Ubisoft Barcelona ha annunciato il
licenziamento di 51 dipendenti, tra cui buona parte del team che ha lavorato al recente Assassin's Creed Black Flag Resynced, uscito con ottimi riscontri da pubblico e critica. Secondo quanto riportato da
Insider Gaming,
la decisione era già nell'aria da mesi, indipendentemente dai risultati del gioco: nel modello produttivo di Ubisoft, chi lavora a un progetto in chiusura viene solitamente riassegnato a un nuovo team, ma per diversi sviluppatori dello studio spagnolo questo passaggio non è avvenuto.

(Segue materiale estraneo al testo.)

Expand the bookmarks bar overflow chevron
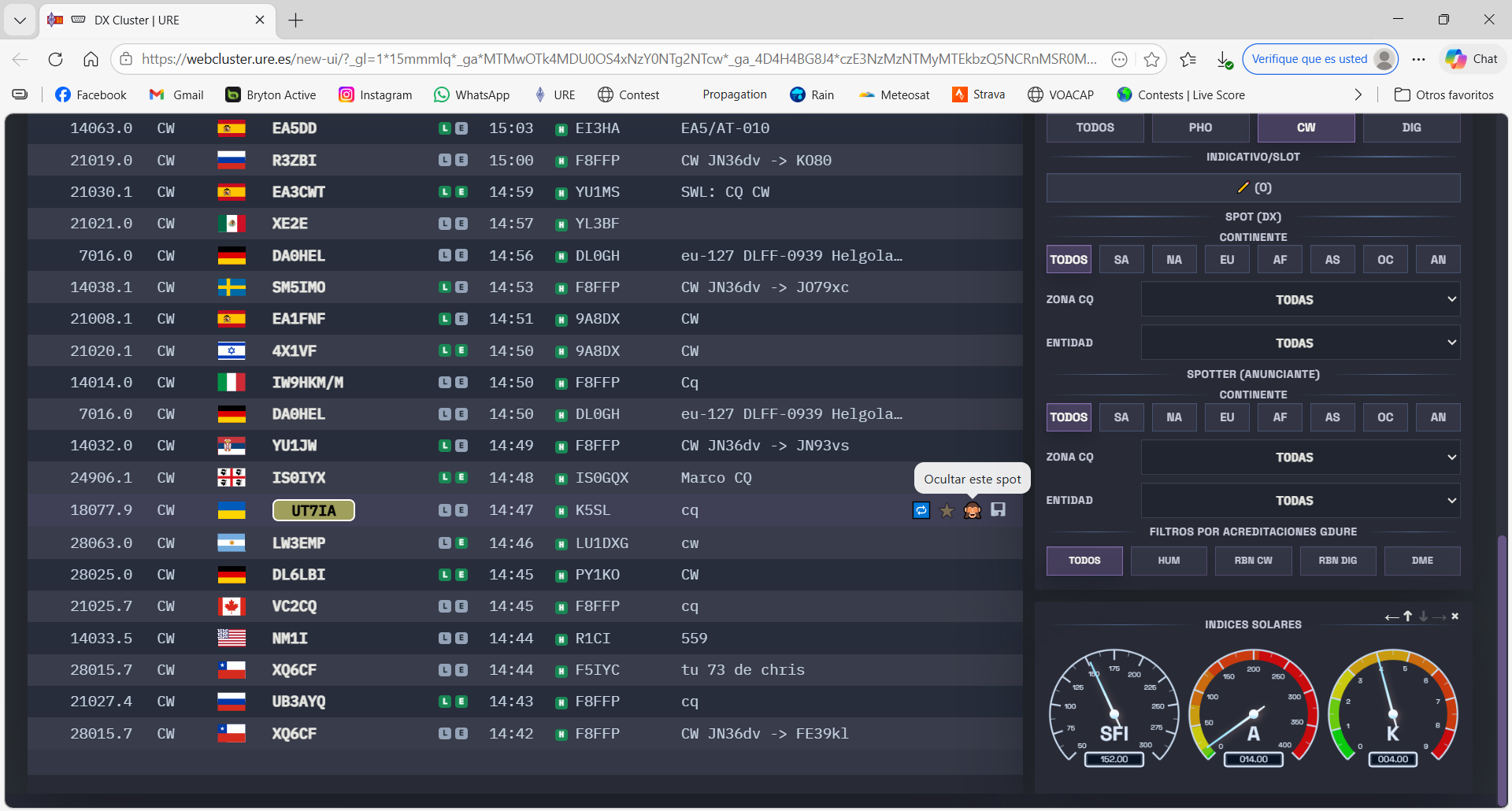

Un dipendente coinvolto ha parlato di
un clima segnato da mancanza di rispetto, perdita di professionalità, uscite forzate legate all'indebolimento dei diritti dei lavoratori e una gestione sempre più calata dall'alto, che lascia poco spazio decisionale al personale.
In risposta, i lavoratori di Ubisoft Barcelona
sono entrati in sciopero, chiedendo garanzie contro futuri licenziamenti collettivi, la tutela dei 51 dipendenti coinvolti, l'applicazione delle promozioni interne già concordate e il ripristino di condizioni di lavoro più favorevoli, compreso lo smart working.
Il caso si inserisce in una serie di tagli che negli ultimi mesi ha colpito anche Ubisoft Halifax, Massive Entertainment e gli studi di Winnipeg e Belgrado.